Data in this exercise ::

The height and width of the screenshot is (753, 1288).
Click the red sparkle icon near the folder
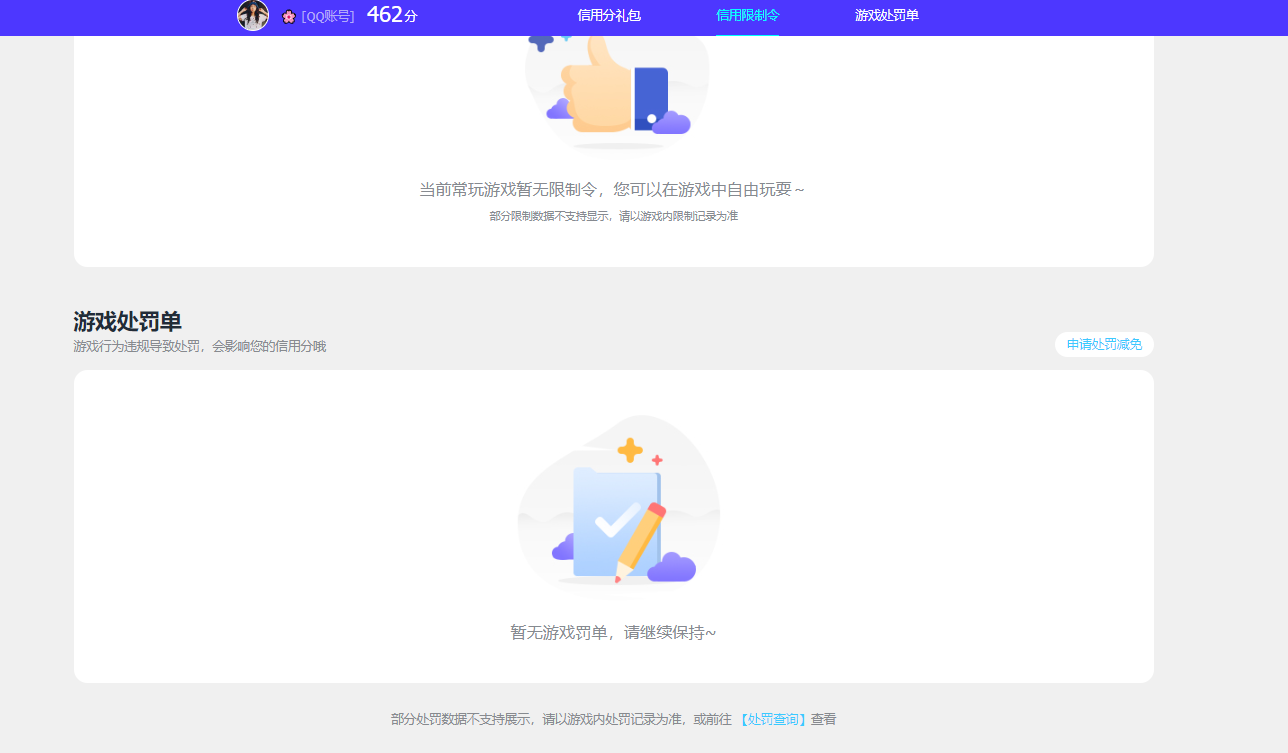tap(656, 462)
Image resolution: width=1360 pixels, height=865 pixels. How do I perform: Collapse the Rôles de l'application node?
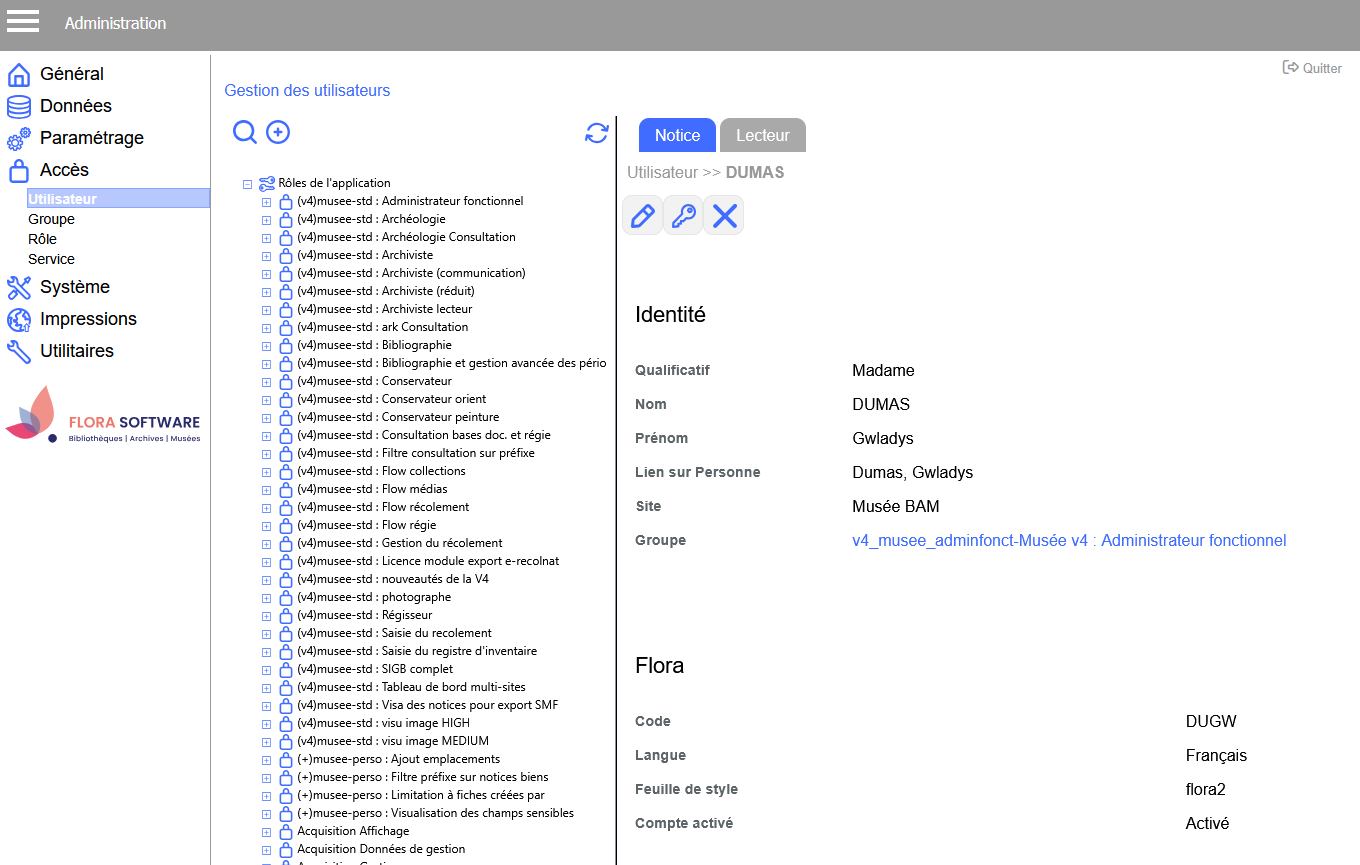[x=247, y=184]
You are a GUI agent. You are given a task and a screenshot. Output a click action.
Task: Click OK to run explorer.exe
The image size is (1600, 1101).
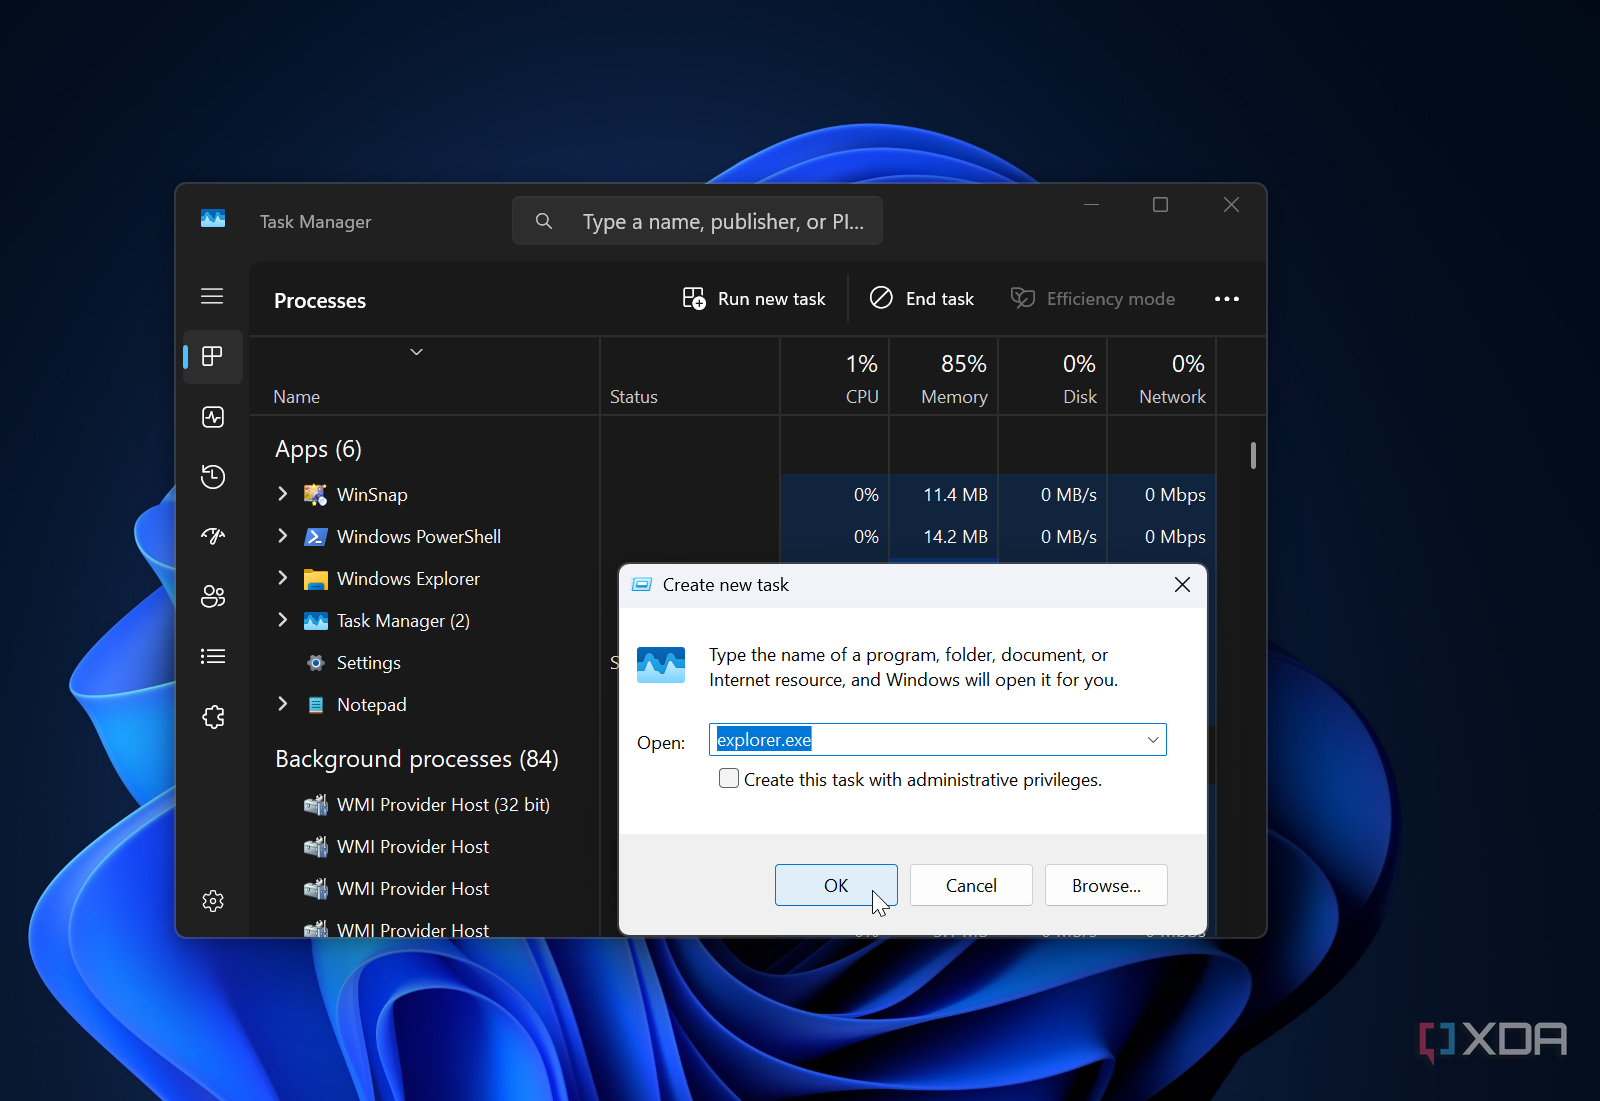[x=836, y=886]
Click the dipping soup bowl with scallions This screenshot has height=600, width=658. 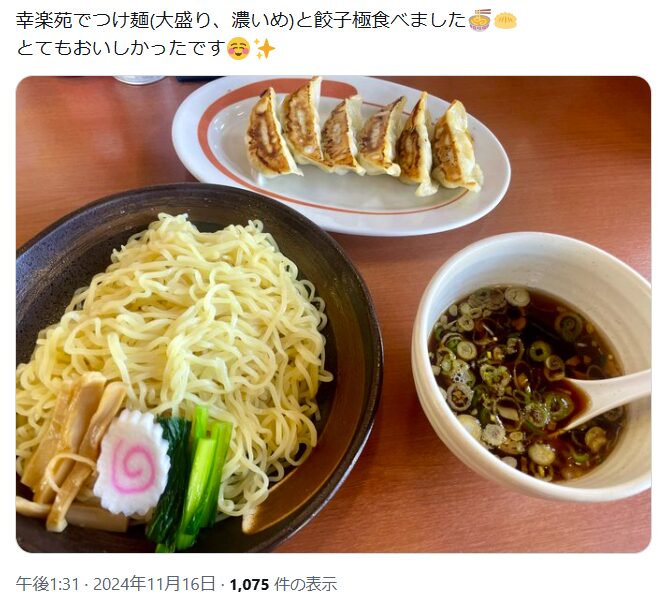(x=532, y=367)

Activity ::
Could you repeat exactly the lines from the first one of the records above through the line containing "You are a GUI", leaving out any pictures?

Solution for this problem ::
The height and width of the screenshot is (753, 1288).
Click the red sparkle icon near the folder
tap(656, 462)
Image resolution: width=1360 pixels, height=865 pixels. How do I perform: Collapse the Rôles de l'application node?
[x=247, y=184]
You are a GUI agent. You are given a task and a screenshot. Output a click action.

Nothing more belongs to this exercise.